Plasma Angiotensin Converting Enzyme 2 (ACE2) Activity in Healthy Controls and Patients with Cardiovascular Risk Factors and/or Disease.
Hui Yin LimSheila K PatelPing HuangMark TaceyKay Weng ChoyJulie WangGeoffrey DonnanHarshal H NandurkarPrahlad HoLouise M BurrellPublished in: Journal of personalized medicine (2022)

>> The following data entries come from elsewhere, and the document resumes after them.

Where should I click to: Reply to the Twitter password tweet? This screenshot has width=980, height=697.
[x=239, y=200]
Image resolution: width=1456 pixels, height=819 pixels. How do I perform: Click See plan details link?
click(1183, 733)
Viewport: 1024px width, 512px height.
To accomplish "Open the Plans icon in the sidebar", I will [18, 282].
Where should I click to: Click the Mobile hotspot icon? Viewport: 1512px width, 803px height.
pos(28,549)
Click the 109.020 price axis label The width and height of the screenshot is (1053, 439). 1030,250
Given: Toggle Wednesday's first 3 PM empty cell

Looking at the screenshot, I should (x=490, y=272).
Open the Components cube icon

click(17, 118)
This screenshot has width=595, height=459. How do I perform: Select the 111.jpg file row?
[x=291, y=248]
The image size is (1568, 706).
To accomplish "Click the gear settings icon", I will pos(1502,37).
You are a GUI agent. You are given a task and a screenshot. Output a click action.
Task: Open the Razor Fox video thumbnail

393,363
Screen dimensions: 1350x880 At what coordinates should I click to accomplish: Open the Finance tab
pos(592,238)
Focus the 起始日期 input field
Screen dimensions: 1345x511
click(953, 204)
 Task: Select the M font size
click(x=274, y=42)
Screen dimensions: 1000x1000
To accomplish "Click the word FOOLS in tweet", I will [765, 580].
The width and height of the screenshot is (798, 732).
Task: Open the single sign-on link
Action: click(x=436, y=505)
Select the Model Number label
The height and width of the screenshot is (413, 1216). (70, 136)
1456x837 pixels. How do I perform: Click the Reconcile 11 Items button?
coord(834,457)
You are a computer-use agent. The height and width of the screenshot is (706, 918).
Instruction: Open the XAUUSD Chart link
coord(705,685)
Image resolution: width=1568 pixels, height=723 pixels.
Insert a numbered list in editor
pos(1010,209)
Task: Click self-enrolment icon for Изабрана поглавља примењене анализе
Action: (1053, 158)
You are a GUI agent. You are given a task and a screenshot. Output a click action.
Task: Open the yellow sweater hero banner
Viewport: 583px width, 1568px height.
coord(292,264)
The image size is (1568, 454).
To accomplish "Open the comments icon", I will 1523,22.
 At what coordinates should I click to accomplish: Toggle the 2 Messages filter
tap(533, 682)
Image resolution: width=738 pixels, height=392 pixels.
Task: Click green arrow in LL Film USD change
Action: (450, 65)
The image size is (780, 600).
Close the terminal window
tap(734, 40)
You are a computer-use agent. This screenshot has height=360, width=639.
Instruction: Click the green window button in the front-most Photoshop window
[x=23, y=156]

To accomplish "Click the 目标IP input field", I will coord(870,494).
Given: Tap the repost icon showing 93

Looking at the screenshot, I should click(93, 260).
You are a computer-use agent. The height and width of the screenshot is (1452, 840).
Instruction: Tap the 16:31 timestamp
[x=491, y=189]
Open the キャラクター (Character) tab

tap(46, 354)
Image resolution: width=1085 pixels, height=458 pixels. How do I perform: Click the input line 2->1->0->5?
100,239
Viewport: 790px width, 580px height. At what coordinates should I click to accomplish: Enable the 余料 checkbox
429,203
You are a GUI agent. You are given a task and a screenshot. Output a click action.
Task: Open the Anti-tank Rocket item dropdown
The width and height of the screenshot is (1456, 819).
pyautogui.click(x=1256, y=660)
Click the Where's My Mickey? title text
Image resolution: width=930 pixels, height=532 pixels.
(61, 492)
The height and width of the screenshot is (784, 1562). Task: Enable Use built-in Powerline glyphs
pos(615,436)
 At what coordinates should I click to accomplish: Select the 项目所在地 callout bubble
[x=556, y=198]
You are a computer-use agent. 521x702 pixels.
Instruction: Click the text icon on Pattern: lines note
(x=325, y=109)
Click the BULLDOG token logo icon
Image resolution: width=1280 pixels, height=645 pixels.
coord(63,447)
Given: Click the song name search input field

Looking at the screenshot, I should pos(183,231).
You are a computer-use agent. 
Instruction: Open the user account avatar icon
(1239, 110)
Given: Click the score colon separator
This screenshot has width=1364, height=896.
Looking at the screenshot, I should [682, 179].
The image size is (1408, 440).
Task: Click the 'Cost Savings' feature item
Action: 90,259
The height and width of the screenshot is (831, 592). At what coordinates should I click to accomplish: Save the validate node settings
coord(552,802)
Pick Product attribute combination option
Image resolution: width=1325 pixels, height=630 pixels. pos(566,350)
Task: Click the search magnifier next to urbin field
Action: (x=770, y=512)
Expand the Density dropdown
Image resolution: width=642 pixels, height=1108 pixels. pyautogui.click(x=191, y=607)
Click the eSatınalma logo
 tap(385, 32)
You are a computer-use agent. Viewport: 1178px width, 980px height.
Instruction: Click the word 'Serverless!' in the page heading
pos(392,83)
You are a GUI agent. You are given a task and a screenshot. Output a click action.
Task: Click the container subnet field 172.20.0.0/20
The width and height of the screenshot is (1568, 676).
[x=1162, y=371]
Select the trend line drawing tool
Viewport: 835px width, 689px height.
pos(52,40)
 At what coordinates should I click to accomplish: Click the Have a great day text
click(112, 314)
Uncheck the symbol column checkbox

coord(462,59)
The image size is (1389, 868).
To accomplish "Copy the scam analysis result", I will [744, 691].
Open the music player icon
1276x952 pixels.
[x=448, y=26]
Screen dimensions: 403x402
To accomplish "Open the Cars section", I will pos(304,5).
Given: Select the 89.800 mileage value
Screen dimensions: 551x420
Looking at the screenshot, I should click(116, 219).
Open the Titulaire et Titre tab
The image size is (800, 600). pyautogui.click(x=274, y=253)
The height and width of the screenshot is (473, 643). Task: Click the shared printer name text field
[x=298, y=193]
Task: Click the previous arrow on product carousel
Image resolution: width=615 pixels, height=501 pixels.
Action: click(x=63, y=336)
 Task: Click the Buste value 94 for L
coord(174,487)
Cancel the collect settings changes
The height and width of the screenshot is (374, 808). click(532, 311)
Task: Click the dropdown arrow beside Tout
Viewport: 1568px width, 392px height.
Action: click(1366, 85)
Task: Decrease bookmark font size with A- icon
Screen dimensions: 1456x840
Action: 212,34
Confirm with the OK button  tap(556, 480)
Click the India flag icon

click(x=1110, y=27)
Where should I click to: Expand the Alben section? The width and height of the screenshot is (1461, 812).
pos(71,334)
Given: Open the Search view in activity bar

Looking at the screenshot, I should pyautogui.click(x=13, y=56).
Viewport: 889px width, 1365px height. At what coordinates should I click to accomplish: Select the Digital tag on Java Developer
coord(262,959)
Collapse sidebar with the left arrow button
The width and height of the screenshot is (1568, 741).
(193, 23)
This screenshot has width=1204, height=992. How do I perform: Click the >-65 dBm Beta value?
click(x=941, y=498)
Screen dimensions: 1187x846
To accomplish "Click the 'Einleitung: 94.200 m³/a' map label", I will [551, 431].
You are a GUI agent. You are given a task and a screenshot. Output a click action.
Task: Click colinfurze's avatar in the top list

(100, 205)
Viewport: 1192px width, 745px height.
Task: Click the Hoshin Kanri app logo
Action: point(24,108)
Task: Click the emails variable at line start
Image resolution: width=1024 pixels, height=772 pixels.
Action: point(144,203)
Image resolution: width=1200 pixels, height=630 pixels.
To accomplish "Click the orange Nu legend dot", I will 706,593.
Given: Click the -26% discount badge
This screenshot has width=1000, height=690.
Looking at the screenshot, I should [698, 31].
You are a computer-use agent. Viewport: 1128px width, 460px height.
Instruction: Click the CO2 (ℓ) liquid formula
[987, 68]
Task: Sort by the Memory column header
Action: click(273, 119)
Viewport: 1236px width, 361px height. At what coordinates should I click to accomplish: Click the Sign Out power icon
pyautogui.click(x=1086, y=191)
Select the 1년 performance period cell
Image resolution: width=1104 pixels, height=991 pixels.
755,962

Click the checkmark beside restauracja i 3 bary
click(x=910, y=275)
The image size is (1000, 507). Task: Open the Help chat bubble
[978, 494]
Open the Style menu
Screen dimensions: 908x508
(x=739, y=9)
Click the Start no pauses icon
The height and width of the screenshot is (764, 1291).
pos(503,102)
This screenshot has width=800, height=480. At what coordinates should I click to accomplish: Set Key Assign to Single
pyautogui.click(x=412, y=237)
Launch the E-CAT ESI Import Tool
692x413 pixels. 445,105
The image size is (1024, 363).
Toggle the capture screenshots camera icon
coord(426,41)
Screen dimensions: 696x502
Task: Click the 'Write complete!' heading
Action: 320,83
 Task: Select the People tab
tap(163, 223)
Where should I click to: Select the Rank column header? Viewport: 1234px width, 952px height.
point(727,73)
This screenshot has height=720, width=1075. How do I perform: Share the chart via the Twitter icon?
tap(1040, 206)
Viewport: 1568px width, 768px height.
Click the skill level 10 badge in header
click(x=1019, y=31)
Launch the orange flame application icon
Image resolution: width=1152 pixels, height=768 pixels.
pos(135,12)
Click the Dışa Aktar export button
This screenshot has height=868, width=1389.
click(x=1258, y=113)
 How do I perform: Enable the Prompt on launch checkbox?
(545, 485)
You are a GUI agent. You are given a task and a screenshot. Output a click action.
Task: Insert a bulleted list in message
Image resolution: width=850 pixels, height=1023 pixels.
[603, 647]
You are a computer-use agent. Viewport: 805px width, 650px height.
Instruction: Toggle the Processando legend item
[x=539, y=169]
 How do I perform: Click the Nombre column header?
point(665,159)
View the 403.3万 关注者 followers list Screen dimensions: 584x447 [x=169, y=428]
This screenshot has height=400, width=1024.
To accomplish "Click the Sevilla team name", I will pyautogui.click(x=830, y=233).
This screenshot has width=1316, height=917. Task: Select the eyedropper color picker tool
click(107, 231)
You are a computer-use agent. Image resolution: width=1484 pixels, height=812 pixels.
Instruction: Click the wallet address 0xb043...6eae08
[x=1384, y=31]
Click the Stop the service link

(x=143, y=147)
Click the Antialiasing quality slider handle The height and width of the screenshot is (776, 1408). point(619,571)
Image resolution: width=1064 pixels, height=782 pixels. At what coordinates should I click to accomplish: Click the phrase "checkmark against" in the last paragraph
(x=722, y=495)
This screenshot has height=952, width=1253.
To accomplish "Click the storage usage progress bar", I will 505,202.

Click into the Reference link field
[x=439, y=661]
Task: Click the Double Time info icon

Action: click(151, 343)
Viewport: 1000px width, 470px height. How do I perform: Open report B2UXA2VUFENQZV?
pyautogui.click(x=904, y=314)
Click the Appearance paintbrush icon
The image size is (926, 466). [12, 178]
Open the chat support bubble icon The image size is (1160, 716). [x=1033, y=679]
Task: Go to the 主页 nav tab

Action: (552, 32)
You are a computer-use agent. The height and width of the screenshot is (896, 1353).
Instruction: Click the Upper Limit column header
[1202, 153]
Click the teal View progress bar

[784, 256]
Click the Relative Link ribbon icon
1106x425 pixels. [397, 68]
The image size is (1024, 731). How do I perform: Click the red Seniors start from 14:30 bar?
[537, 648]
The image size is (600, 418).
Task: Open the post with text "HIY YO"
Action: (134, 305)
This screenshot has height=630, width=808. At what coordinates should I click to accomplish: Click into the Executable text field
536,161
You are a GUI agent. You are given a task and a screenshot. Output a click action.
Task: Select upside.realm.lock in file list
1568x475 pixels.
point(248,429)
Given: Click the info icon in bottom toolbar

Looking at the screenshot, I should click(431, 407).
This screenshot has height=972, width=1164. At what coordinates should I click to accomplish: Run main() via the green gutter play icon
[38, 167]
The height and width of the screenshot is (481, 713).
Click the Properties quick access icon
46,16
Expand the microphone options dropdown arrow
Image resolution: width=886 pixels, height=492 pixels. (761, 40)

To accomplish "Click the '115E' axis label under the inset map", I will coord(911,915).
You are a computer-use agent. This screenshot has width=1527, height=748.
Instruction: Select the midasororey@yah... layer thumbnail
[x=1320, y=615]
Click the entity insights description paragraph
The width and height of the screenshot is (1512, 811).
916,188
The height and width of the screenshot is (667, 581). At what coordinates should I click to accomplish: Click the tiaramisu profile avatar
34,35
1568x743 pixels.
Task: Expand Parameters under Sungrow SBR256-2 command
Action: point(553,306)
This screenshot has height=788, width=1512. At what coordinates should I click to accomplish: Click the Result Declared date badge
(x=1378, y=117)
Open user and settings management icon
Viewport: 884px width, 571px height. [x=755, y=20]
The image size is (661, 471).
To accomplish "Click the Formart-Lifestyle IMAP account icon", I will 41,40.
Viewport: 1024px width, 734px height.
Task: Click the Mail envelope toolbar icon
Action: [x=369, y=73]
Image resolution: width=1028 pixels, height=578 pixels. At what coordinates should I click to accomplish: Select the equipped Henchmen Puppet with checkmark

Angiotensin converting enzyme 2 (ACE2) is an endogenous negative regulator of the renin-angiotensin system, a key factor in the development of cardiovascular disease (CVD). ACE2 is also used by SARS-CoV-2 for host cell entry. Given that COVID-19 is associated with hypercoagulability, it is timely to explore the potential relationship between plasma ACE2 activity and the coagulation profile. In this cross-sectional study, ACE2 activity and global coagulation assays (GCA) including thromboelastography, thrombin, and fibrin generation were measured in adult healthy controls ( n = 123; mean age 41 ± 17 years; 35% male) and in patients with cardiovascular risk factors and/or disease ( n = 258; mean age 65 ± 14 years; 55% male). ACE2 activity was significantly lower in controls compared to patients with cardiovascular risk factors and/or disease (median 0.10 (0.02, 3.33) vs. 5.99 (1.95, 10.37) pmol/mL/min, p < 0.001). Of the healthy controls, 48% had undetectable ACE2 activity. Controls with detectable ACE2 had lower maximum amplitude ( p < 0.001). In patients with cardiovascular risk factors and/or disease, those in the 3rd tertile were older and male ( p = 0.002), with a higher Framingham grade and increased number of cardiovascular risk factors ( p < 0.001). In conclusion, plasma ACE2 activity is undetectable to very low in young healthy controls with minimal clinically relevant associations to GCA. Patients with cardiovascular risk factors and/or disease have increased plasma ACE2 activity, suggesting that it may be an important biomarker of endothelial dysfunction and atherosclerosis.